Gordon Haff wrote an insightful column today about “skeuomorphic virtualizaton,” in other words the notion of thinking of virtual servers as having the same look and feel of the physical machines lying underneath. The upshot is that virtualization ends up just being a form of partioning; users view virtualized instances as no different from a single physical server.
Gordon urges the end of skeuomorphism’s reign of terror (my words, not his) now that containers are (back) in the news.
So don’t simply stuff “a hodepodge,” as Gordon says, of operating systems versions along with your app and all that goes with it (web server, database, storage, comms) into a container as if it’s just another virtualized machine.
Instead, he writes that it’s time to think of “containerized operating systems, container packaging systems, container orchestration like Kubernetes, DevOps practices, microservices architectures, “cattle” (shorter term) workloads, software-defined everything, and pervasive open source as part of a new platform for cloud apps.”
Reboot Time
Old habits die hard. The relentless drive for efficiency in business focuses itself evermore on IT operations, breeding an instinct to view the new tool as simply an improved hammer and to simply try to slam things through with it more quickly. An increasing focus on DevOps, as seen from the high management level, can certainly reinforce this view.
But that would be wrong. Containers give everyone another shot at imagining their software as a number of services rather than a unified application. Further, as Gordon notes, they let you throw in an OS here, some orchestration there, a VPN there, and truly become efficient (and more future-proof) in the way you design and deploy what you’re trying to do.

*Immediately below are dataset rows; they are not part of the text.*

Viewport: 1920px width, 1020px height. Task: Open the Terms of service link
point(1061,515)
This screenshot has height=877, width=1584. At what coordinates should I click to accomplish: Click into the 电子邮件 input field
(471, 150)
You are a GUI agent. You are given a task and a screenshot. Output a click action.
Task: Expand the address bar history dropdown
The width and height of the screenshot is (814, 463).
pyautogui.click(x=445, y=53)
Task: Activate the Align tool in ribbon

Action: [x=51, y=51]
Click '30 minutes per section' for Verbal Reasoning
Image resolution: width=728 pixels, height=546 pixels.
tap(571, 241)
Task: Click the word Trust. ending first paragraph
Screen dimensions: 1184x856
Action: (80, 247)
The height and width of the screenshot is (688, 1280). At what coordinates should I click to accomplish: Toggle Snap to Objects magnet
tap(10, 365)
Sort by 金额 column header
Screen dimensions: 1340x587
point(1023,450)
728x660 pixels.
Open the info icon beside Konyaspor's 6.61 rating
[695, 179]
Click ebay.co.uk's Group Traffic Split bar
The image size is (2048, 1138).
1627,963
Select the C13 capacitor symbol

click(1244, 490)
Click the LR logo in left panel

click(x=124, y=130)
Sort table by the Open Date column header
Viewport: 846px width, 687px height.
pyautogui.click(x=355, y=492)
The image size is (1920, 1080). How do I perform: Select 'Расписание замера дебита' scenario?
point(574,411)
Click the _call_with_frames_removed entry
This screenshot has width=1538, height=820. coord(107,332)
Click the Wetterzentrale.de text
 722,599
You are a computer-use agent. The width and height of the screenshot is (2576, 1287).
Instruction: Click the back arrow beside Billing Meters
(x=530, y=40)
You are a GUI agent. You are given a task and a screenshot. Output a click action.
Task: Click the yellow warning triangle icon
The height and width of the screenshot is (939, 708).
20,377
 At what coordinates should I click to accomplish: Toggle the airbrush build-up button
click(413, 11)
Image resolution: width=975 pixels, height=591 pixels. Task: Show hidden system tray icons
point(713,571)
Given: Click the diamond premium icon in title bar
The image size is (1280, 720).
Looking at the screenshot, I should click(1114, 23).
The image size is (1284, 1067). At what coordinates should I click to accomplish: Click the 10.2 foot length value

The original SOA days seem far away to me, but the idea of provisioning services is still a radical one. Too often today, software-as-a-service in the cloud still means software-as-an-application from the sky. The inexorability of Moore’s Law allows people to slam things through for short-term gain rather than long-term efficiency, and this will be particularly true as containers become prized for their relative abstemious use of resources.
But an expeditious, rather than more profound, use of containers will just create tomorrow’s hodgepodge. The potential of containers to reboot the way we think of services and how they should be delivered can logically lead to re-imagining how users should experience what the services offer – and how skeuomorphic those experiences should be, of course.